Minimal inhibitory concentrations (MICs) of kanamycin (K), tetracycline (TET), nalidixic (NA), oxolinic (OA) acid, flumequine (UB), erythromycin (ERY), rifampicin (RD) and chloramphenicol (CHL) were determined by the microbroth dilution method (9). In addition, MICs of amoxicillin/clavulanic (AMC), cefotaxime (CTX), cefoxitin (FOX), ceftazidime (CAZ), imipenem (IPM), piperacillin (PRL), ticarcillin (TIC), aztreonan (ATM), cefepime (FEP), ciprofloxacin (CIP), netilmicin (NET), norfloxacin (NOR) and levofloxacin (LEF) were determined using E-strips (MICE; Oxoid, Madrid, Spain). Finally, susceptibility to the antibiotics tested was evaluated on the basis of MIC values obtained, in accordance with the breakpoints recommended by the Clinical and Laboratory Standards Institute (9).

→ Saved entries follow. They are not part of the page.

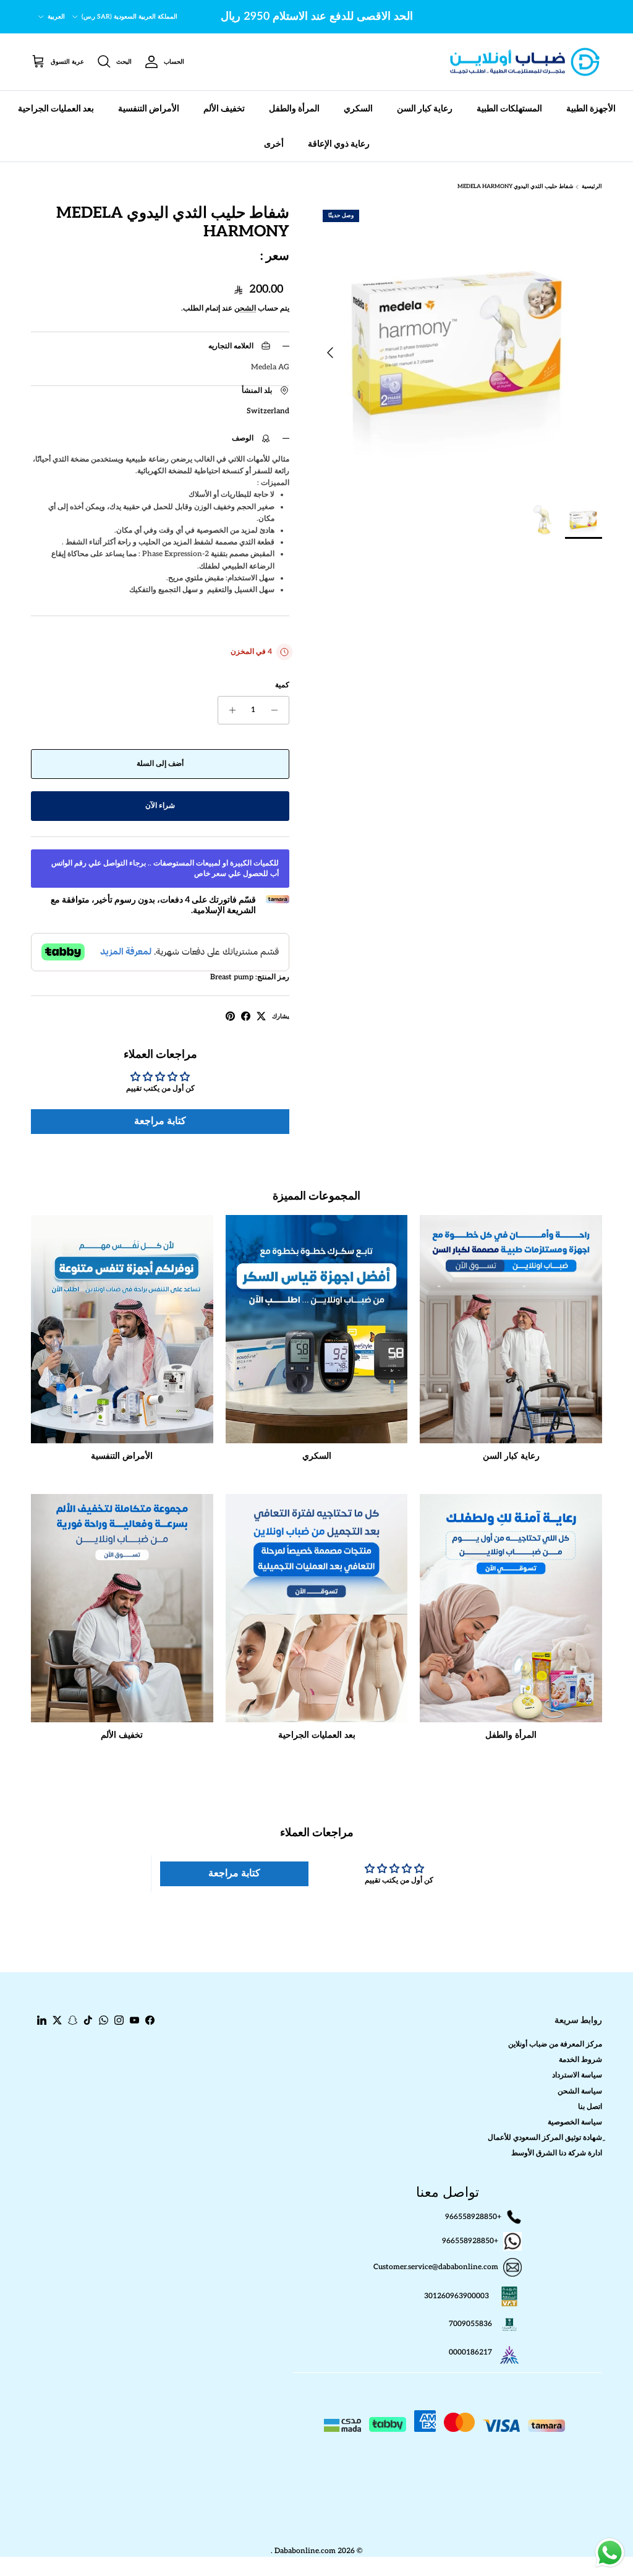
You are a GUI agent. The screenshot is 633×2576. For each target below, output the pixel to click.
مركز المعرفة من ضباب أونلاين (555, 2044)
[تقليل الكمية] (278, 710)
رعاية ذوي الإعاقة (339, 144)
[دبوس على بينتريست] (230, 1016)
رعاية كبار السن (424, 108)
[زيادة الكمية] (229, 710)
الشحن (245, 308)
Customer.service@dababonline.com (435, 2267)
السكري (358, 108)
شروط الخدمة (580, 2059)
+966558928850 (473, 2217)
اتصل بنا (590, 2106)
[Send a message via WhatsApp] (610, 2553)
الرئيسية (592, 186)
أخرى (274, 144)
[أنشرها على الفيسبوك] (245, 1016)
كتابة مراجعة (160, 1121)
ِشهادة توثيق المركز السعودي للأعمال (545, 2137)
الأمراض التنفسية (148, 108)
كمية (282, 685)
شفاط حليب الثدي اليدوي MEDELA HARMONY (515, 186)
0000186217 (470, 2352)
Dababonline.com (305, 2551)
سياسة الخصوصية (575, 2122)
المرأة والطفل (294, 108)
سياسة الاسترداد (577, 2075)
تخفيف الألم (224, 108)
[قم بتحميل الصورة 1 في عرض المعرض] (459, 346)
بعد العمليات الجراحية (56, 108)
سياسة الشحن (580, 2091)
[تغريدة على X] (261, 1016)
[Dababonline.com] (525, 62)
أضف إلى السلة (160, 763)
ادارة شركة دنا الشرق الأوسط (556, 2153)
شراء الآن (160, 805)
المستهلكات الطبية (509, 108)
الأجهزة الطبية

Virulence for European eel

For the challenge experiment, six young eels of around 10–20 g were challenged by intraperitoneal injection with each of the bacterial doses (108, 107, 106, 105, 104, 103, 102, 101 CFU mL−1), or with 0.1 mL PBS (controls). Each set of six eels was kept in a 20 L aquarium under the following conditions: i) dechlorinated tap water, ii) water temperature around 20°C, iii) oxygen concentration in water was above 90% saturation, and iv) fish were not fed. Mortality was recorded daily for 10 days and was only considered if the challenged bacterium was recovered as pure culture from the internal organs.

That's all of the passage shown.